Two projects recognized with JP Morgan Chase Faculty Research Award

The award supports industry collaboration with innovative and influential research in the field of artificial intelligence.

Two projects from U-M researchers have been recognized with the JP Morgan Faculty Research Award, which funds study into advancements in artificial intelligence with particularly applicable uses in industry.

Following is a summary of each of the recognized projects.

Michael Wellman
Michael Wellman, the Lynn A. Conway Professor of Computer Science and Engineering

“Strategic Modeling of Fraud on the Payments Network”; Led by Lynn A. Conway Professor of Computer Science and Engineering Michael Wellman

The researchers propose to build on a prior project, development of an agent-based simulation platform to study salient strategic questions about financial payment networks. This platform has already been applied to two different domains: strategic debt compression and adoption of real-time payments. In this project, their focus is on credit fraud, specifically understanding implications on the pattern and deterrence of fraud based on availability of advanced detection technologies.

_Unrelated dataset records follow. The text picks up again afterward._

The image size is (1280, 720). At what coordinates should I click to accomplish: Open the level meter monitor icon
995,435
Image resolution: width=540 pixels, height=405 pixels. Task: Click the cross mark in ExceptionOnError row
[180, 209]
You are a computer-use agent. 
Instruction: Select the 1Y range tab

Michael Wellman is the Richard H. Orenstein Division Chair of Computer Science and Engineering

Lynn A. Conway Collegiate Professor of Computer Science and Engineering. His research focuses on uses of artificial intelligence in electronic commerce.

Photo of Lingjia Tang
Prof. Lingjia Tang

“Towards Personalized Intelligence at Scale”; Led by Prof. Lingjia Tang and Prof. Jason Mars

Personalized Intelligence (PI) aims to provide truly customized AI experiences tailored to each individual user. It is well known that personalization provides a superior user experience. In many applications, personalized AI models may even be required due to the high degree of heterogeneity in the user population. However, in industry, we typically adopt the “one model serves all” approach, training a single massive model to serve all users. An example of when new customized models are needed is when there are emerging new classes added to the classifier due to individual user needs. The state-of-the-art approach is then fine-tuning the pre-trained model to create a personalized model. However, having a separate personalized model for each user in this approach would incur significant training and memory consumption costs in production that prove prohibitive for large models. 

Jason Mars
Prof. Jason Mars

In this work, the researchers propose a novel model architecture and training/inference framework to enable Personalized Intelligence at scale, aiming to provide customized models to millions of users with much lower training and memory cost. They plan to achieve this by designing and attaching a Personalization Head (PH) to pre-trained models, such as a large general language model (LM). The PH is designed to capture the knowledge and needs specific to the user. During training, the base LMs are frozen and only the parameters in PH are updated and are unique per user. This results in significantly smaller training cost than traditional fine-tuning approaches when scaled across many users. Their preliminary results already demonstrate a significant accuracy improvement with customized models, with lower training costs than fine-tuning general models. 

Prof. Lingjia Tang researches Computer architecture and compiler and runtime systems, specifically large scale data centers. Prof. Jason Mars focuses primarily on cross-layer systems architectures for emerging applications, datacenter and warehouse-scale computer architecture, and hardware/software co-design.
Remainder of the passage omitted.